Россия и европейский романтический герой | страница 47
Л-н – это ссыльный декабрист, и Хроникер здесь интерпретирует смену времен, как чистый мистик, который ощущает острую разницу между прошлым и настоящим, но для которого даты не имеют значения: между временем декабристов и временем Ставрогина прошло сорок пять лет, а Хроникер говорит так, будто тут прошли столетия. Как бы то ни было, для Хроникера важно одно: когда-то существовали цельные люди, а теперь «нервозная, измученная и раздвоившаяся природа нашего времени даже и вовсе не допускает теперь потребности тех непосредственных и цельных ощущений». Об этом же говорит и Кириллов, рассуждая на гамлетовскую тему «быть или не быть»: о том, как несчастлив человек и как ему обрести счастье. Оба, Гамлет и Кириллов, находят самоубийство достойным выходом из несчастливой человеческой ситуации и оба сетуют на страх, который рабски удерживает человека от этого смелого шага. «Умереть, уснуть, быть может увидеть сон… ааа, тут загвоздка: что за сон тогда приснится? – меланхолически муссирует Гамлет. – Но страх того, что после смерти, страны, из которой никто не возвращался… увы, сознание делает всех нас трусами…» Вот и Кириллов в разговоре с Хроникером говорит, что есть два страха самоубийства: маленький – это страх боли и большой – страх того света. «Человек смерти боится, потому что жизнь любит… и так природа велела» – приводит вполне разумное возражение Хроникер, – возражение, которое приведет подавляющее большинство нормальных обычных людей, но, по-видимому, ни Шекспир, ни Достоевский не относятся к этим людям, и потому представитель Шекспира и Достоевского Кириллов взрывается на довод Хроникера: «Это подло, и тут весь обман!
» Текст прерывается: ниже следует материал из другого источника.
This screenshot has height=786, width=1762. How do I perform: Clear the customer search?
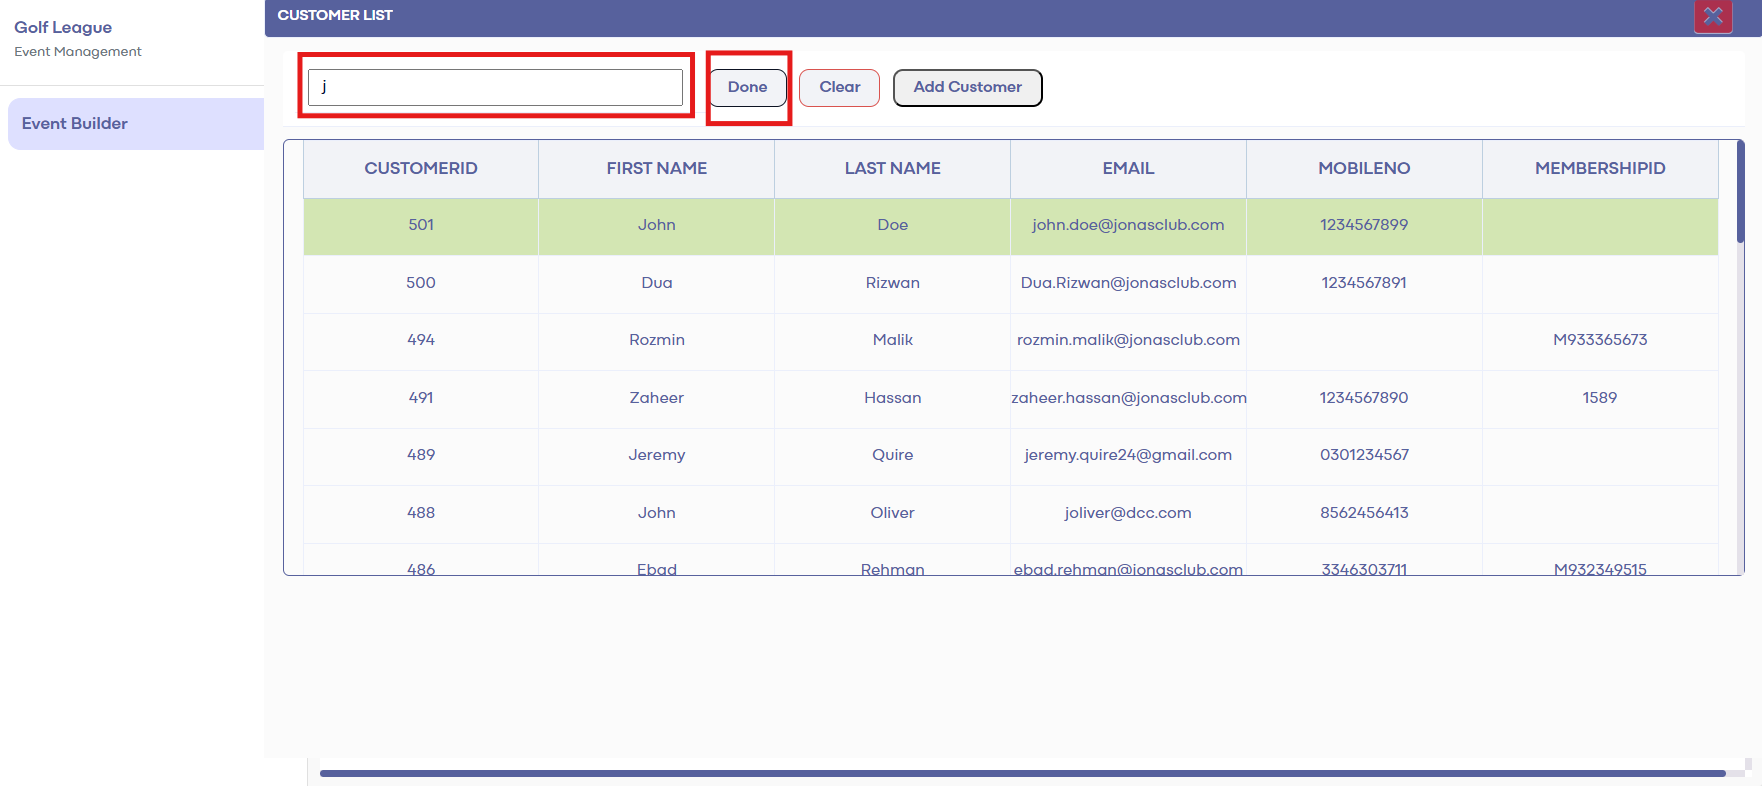tap(839, 87)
Жизнь есть боль, жизнь есть страх, и человек несчастен».
Это странно: сколько веков произносит со сцены свой монолог Гамлет, и никто не считает его сумасшедшим (хотя он сознательно притворяется таковым по ходу пьесы), а про Кириллова всякий скажет, что он сдвинут. И ведь Гамлет говорит буквально то же – и про «несчастья нашей жизни», и про «плети и презрение угнетателей», и про «боль отвергнутой любви»! Неужели же и здесь работает то самое ироническое доведение предмета разговора до неловкого абсурда, каким Достоевский пользуется, создавая образы Степана Трофимовича и Шатова? Сколько бы ни проклинал несчастливость жизни Гамлет, мы ощущаем, что он произносит свой монолог, находясь в отчаянном состоянии, то есть воспринимаем экстремизм его заявлений не как объективную декларацию абстрактных идей, но как поэтическое выражение субъективного в данный момент состояния его психики. Иными словами, Гамлет написан внутри системы координат Аристотелевой поэтики, мы «узнаем» его состояние, его поведение понятно нам психологически. Но, создавая образ Кириллова, Достоевский вовсе не собирается делать его «похожим», потому что хочет оголить Гамлетову идею во всей ее абсурдной парадоксальности. Конечно же, и Гамлет разговаривает парадоксами, но его парадоксы не шокируют, потому что покрыты искусно изображенной субъективностью его психического состояния, а парадоксы Кириллова ничем искусно не покрыты, и у читателей нет лазейки ускользнуть ни в какое «человеческое» оправдание его речи, кроме одного: что он сумасшедший, что он маньяк. Это и требуется Достоевскому, который задался целью окарикатурить Кириллова, что по сути дела означает – окарикатурить Гамлета.